Artificial Intelligence (AI)
The broader discipline that seeks to create systems capable of performing tasks that normally require human intelligence, such as reasoning, learning, and perception.
Deep Learning
A subset of machine learning that uses multi-layered neural networks to automatically learn representations and patterns from data.
Neural Network
A computational model inspired by the human brain, composed of interconnected nodes (neurons) that process data in layers to recognize patterns.
Convolutional Neural Network (CNN)
A type of deep neural network especially effective at processing grid-like data such as images, using convolutional layers to detect spatial hierarchies of features.
Supervised Learning
A machine-learning approach where models are trained on labeled data so they can learn to map inputs to desired outputs.
Training Data
A curated set of labeled examples used to teach a model how to perform a specific task, such as identifying damaged versus undamaged vehicles.
Metadata
Descriptive information attached to data (e.g., image tags like damage type, repair cost) that aids training and interpretation by AI systems.
Object Detection
A computer-vision task that identifies and localizes all relevant objects within an image or video, typically drawing bounding boxes around them.
Bounding Box
A rectangle drawn around an object in an image to indicate its position and size for tasks like object detection.
Image Classification
Assigning a label or category to an entire image based on its visual content.
Image Restoration
Techniques used to improve or reconstruct the quality of an image that has been degraded or corrupted.
Accuracy Rate
The percentage of predictions a model gets correct; in computer vision some tasks now achieve over 99% accuracy.

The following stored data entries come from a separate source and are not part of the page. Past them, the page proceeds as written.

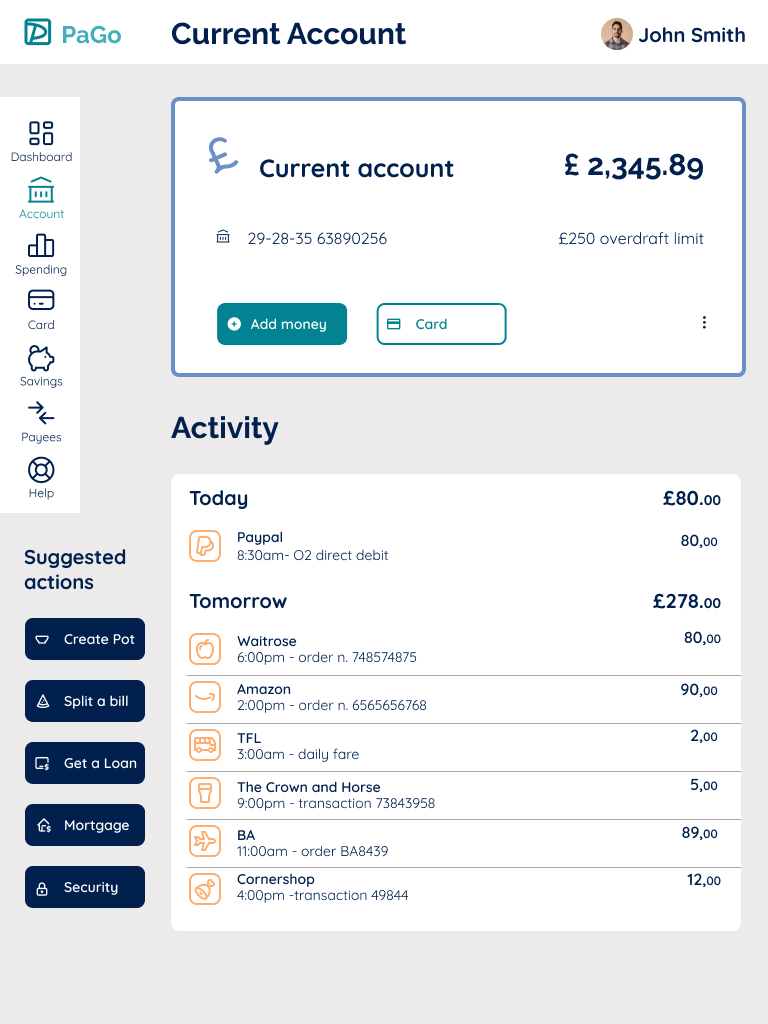Choose Split a bill action
The width and height of the screenshot is (768, 1024).
click(x=85, y=701)
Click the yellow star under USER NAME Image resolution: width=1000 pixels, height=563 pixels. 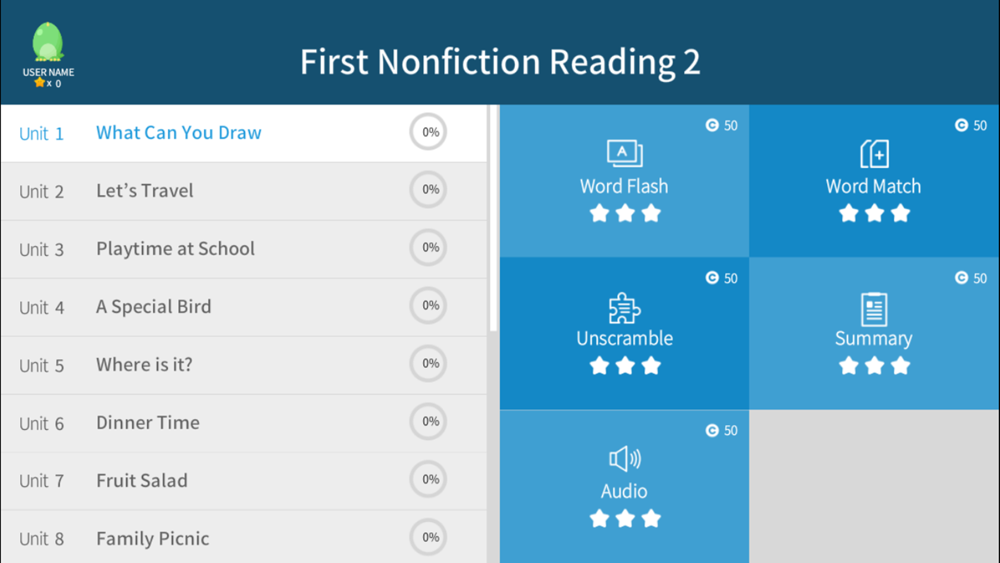point(40,82)
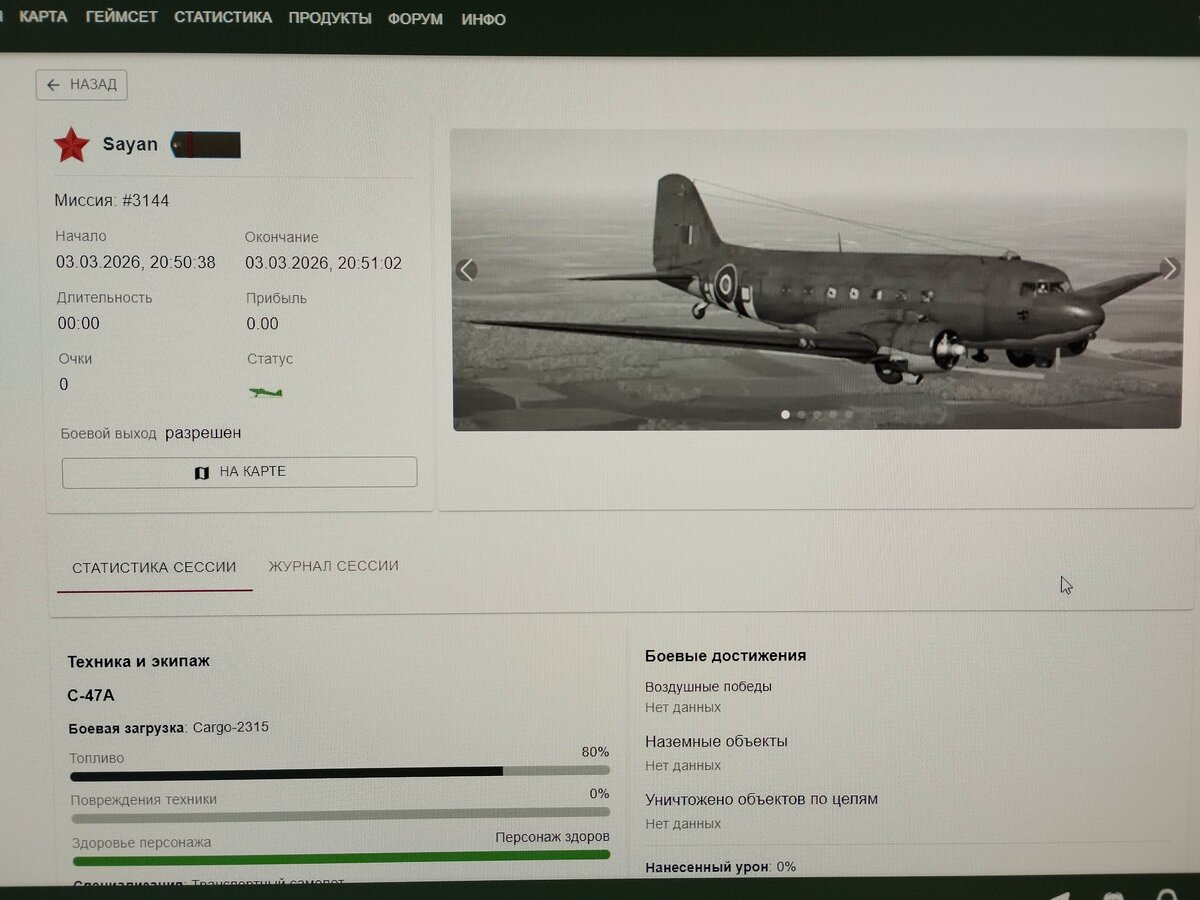Click the red star faction icon
Screen dimensions: 1200x900
point(72,145)
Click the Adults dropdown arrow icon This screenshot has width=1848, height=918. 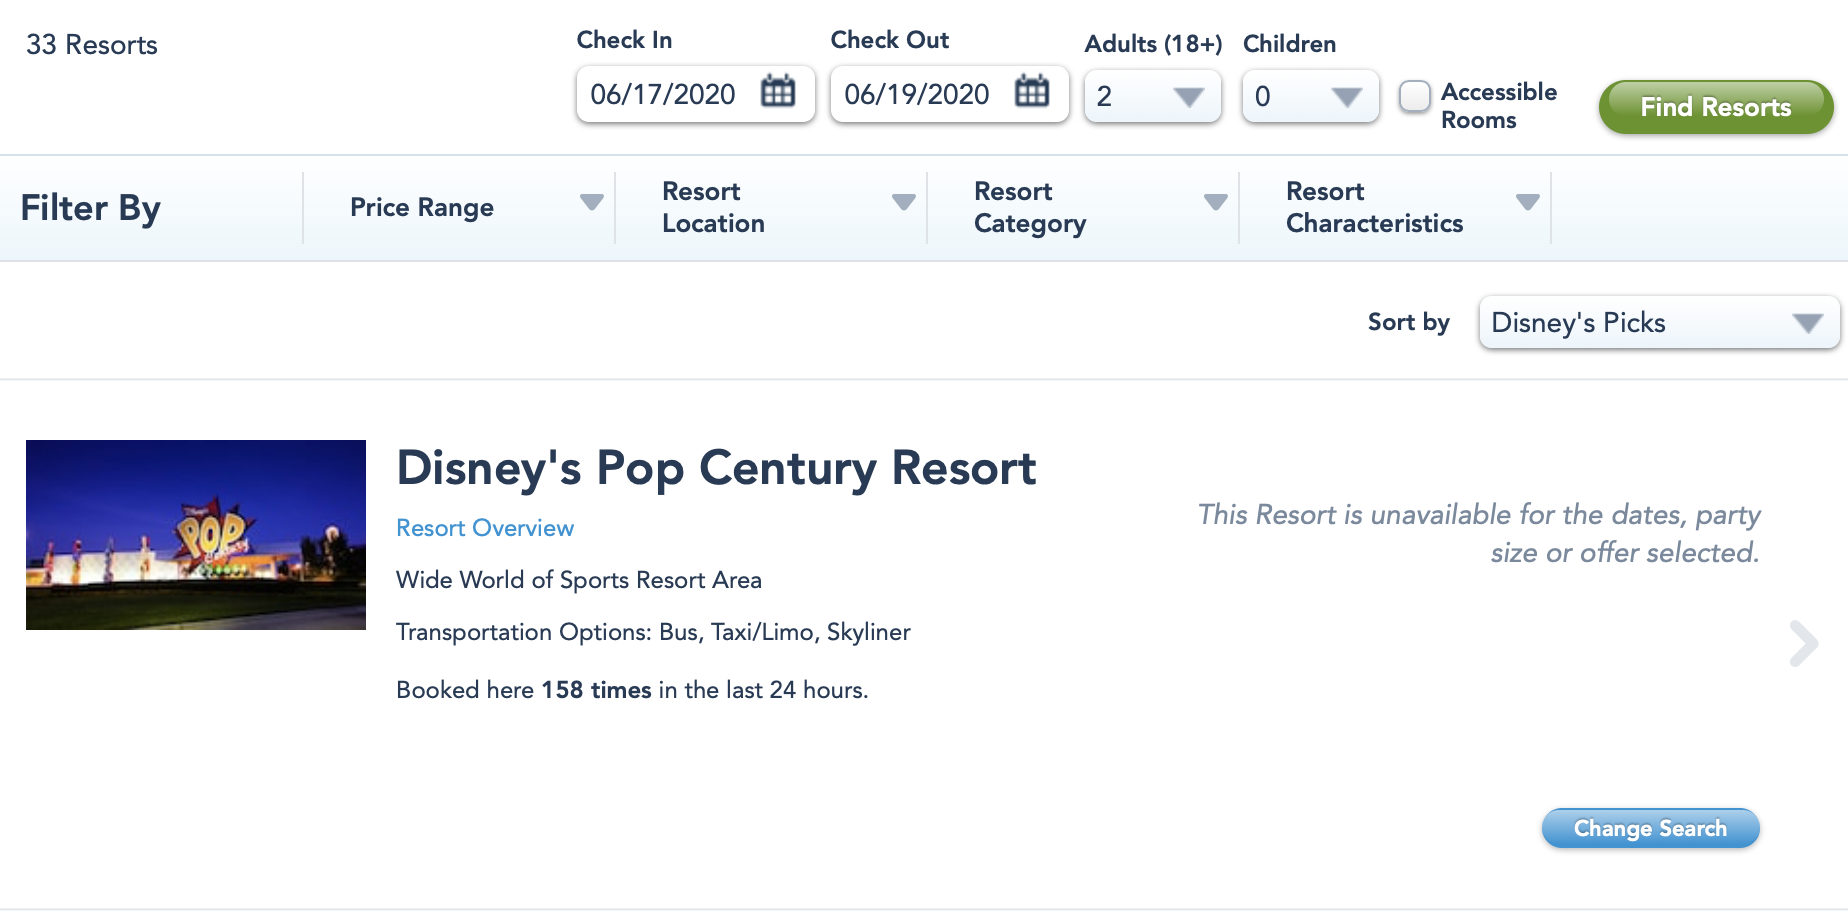point(1188,97)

Personal Protective Equipment (PPE) Detection
A computer-vision application that automatically identifies whether workers are wearing safety gear such as hard hats or vests.
Geospatial Imagery
Aerial or satellite images tied to geographic coordinates, used by insurers to assess property conditions during underwriting.
Underwriting
The insurance process of evaluating risk and determining appropriate coverage terms and premiums.
Claims Handling
The workflow an insurer follows to assess, validate, and settle an insurance claim, now often expedited by computer vision.
Recommendation Engine
An AI system that suggests actions or treatments (e.g., medical interventions) based on analyzed data and predicted outcomes.
Feedback Loop
The process of feeding a model’s outputs back into its training cycle to continuously improve accuracy and performance.
Data Cleansing
The rigorous process of identifying and correcting or removing inaccurate or inconsistent data to ensure high-quality inputs for AI models.
Computing Power
The processing capacity (CPUs, GPUs, etc.) required to train and run resource-intensive computer-vision algorithms.
Facial Recognition
A computer-vision technology that identifies or verifies individuals by analyzing facial features in images or video.
Surveillance
The monitoring of behavior or activities, often using technologies like facial recognition, raising privacy and ethical concerns.
Privacy
The right of individuals to control how their personal information and likeness are collected, used, and shared.
Model Drift
The degradation of an AI model’s performance over time as data patterns change, necessitating ongoing retraining.